Give the rows below as a Markdown table with the columns No. and Entry. Number each line in No., put its text in Entry, and leave out blank lines.

---------------

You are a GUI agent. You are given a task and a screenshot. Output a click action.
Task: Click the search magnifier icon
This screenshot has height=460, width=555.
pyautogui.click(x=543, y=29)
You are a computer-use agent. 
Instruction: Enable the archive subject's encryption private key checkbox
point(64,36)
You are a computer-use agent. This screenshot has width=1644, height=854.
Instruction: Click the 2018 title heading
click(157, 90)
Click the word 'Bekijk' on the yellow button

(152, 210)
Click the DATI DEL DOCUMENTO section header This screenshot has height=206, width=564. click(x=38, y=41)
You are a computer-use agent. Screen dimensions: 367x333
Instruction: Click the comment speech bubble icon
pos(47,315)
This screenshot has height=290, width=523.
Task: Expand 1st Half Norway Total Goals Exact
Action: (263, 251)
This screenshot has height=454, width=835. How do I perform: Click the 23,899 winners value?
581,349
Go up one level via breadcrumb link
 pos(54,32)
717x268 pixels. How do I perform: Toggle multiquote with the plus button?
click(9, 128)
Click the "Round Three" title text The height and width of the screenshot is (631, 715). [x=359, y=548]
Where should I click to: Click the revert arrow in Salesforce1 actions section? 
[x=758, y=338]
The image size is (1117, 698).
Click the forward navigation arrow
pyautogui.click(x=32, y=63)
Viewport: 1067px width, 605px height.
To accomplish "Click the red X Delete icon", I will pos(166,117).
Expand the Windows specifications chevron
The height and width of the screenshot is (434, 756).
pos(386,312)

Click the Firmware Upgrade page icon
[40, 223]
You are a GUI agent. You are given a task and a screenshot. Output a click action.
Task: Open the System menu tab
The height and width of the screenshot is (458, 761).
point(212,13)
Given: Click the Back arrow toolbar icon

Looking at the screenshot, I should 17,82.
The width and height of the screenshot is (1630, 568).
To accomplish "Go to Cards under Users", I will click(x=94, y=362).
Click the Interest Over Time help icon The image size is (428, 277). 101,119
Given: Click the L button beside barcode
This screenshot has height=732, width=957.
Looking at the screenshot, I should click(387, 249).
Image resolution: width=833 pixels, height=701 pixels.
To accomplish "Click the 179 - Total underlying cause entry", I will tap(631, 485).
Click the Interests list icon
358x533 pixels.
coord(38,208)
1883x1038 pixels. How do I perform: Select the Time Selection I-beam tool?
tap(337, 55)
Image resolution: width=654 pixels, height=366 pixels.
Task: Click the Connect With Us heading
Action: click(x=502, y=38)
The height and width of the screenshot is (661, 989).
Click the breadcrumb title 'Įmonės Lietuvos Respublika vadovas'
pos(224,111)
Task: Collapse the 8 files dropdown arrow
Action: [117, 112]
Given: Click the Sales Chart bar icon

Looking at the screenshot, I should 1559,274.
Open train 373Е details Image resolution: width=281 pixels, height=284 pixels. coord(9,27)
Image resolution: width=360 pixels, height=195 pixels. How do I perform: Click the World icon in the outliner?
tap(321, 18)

---------------

> **SOLVED EXERCISE**
| No. | Entry |
|---|---|
| 1 | You are a GUI agent. You are given a task and a screenshot. Output a click action. |
| 2 | Task: Click the search magnifier icon |
| 3 | This screenshot has height=460, width=555. |
| 4 | pyautogui.click(x=543, y=29) |
| 5 | You are a computer-use agent.  |
| 6 | Instruction: Enable the archive subject's encryption private key checkbox |
| 7 | point(64,36) |
| 8 | You are a computer-use agent. This screenshot has width=1644, height=854. |
| 9 | Instruction: Click the 2018 title heading |
| 10 | click(157, 90) |
| 11 | Click the word 'Bekijk' on the yellow button |
| 12 | (152, 210) |
| 13 | Click the DATI DEL DOCUMENTO section header This screenshot has height=206, width=564. click(x=38, y=41) |
| 14 | You are a computer-use agent. Screen dimensions: 367x333 |
| 15 | Instruction: Click the comment speech bubble icon |
| 16 | pos(47,315) |
| 17 | This screenshot has height=290, width=523. |
| 18 | Task: Expand 1st Half Norway Total Goals Exact |
| 19 | Action: (263, 251) |
| 20 | This screenshot has height=454, width=835. How do I perform: Click the 23,899 winners value? |
| 21 | 581,349 |
| 22 | Go up one level via breadcrumb link |
| 23 |  pos(54,32) |
| 24 | 717x268 pixels. How do I perform: Toggle multiquote with the plus button? |
| 25 | click(9, 128) |
| 26 | Click the "Round Three" title text The height and width of the screenshot is (631, 715). [x=359, y=548] |
| 27 | Where should I click to: Click the revert arrow in Salesforce1 actions section?  |
| 28 | [x=758, y=338] |
| 29 | The image size is (1117, 698). |
| 30 | Click the forward navigation arrow |
| 31 | pyautogui.click(x=32, y=63) |
| 32 | Viewport: 1067px width, 605px height. |
| 33 | To accomplish "Click the red X Delete icon", I will pos(166,117). |
| 34 | Expand the Windows specifications chevron |
| 35 | The height and width of the screenshot is (434, 756). |
| 36 | pos(386,312) |
| 37 | Click the Firmware Upgrade page icon |
| 38 | [40, 223] |
| 39 | You are a GUI agent. You are given a task and a screenshot. Output a click action. |
| 40 | Task: Open the System menu tab |
| 41 | The height and width of the screenshot is (458, 761). |
| 42 | point(212,13) |
| 43 | Given: Click the Back arrow toolbar icon |
| 44 | Looking at the screenshot, I should 17,82. |
| 45 | The width and height of the screenshot is (1630, 568). |
| 46 | To accomplish "Go to Cards under Users", I will click(x=94, y=362). |
| 47 | Click the Interest Over Time help icon The image size is (428, 277). 101,119 |
| 48 | Given: Click the L button beside barcode |
| 49 | This screenshot has height=732, width=957. |
| 50 | Looking at the screenshot, I should click(387, 249). |
| 51 | Image resolution: width=833 pixels, height=701 pixels. |
| 52 | To accomplish "Click the 179 - Total underlying cause entry", I will tap(631, 485). |
| 53 | Click the Interests list icon |
| 54 | 358x533 pixels. |
| 55 | coord(38,208) |
| 56 | 1883x1038 pixels. How do I perform: Select the Time Selection I-beam tool? |
| 57 | tap(337, 55) |
| 58 | Image resolution: width=654 pixels, height=366 pixels. |
| 59 | Task: Click the Connect With Us heading |
| 60 | Action: click(x=502, y=38) |
| 61 | The height and width of the screenshot is (661, 989). |
| 62 | Click the breadcrumb title 'Įmonės Lietuvos Respublika vadovas' |
| 63 | pos(224,111) |
| 64 | Task: Collapse the 8 files dropdown arrow |
| 65 | Action: [117, 112] |
| 66 | Given: Click the Sales Chart bar icon |
| 67 | Looking at the screenshot, I should 1559,274. |
| 68 | Open train 373Е details Image resolution: width=281 pixels, height=284 pixels. coord(9,27) |
| 69 | Image resolution: width=360 pixels, height=195 pixels. How do I perform: Click the World icon in the outliner? |
| 70 | tap(321, 18) |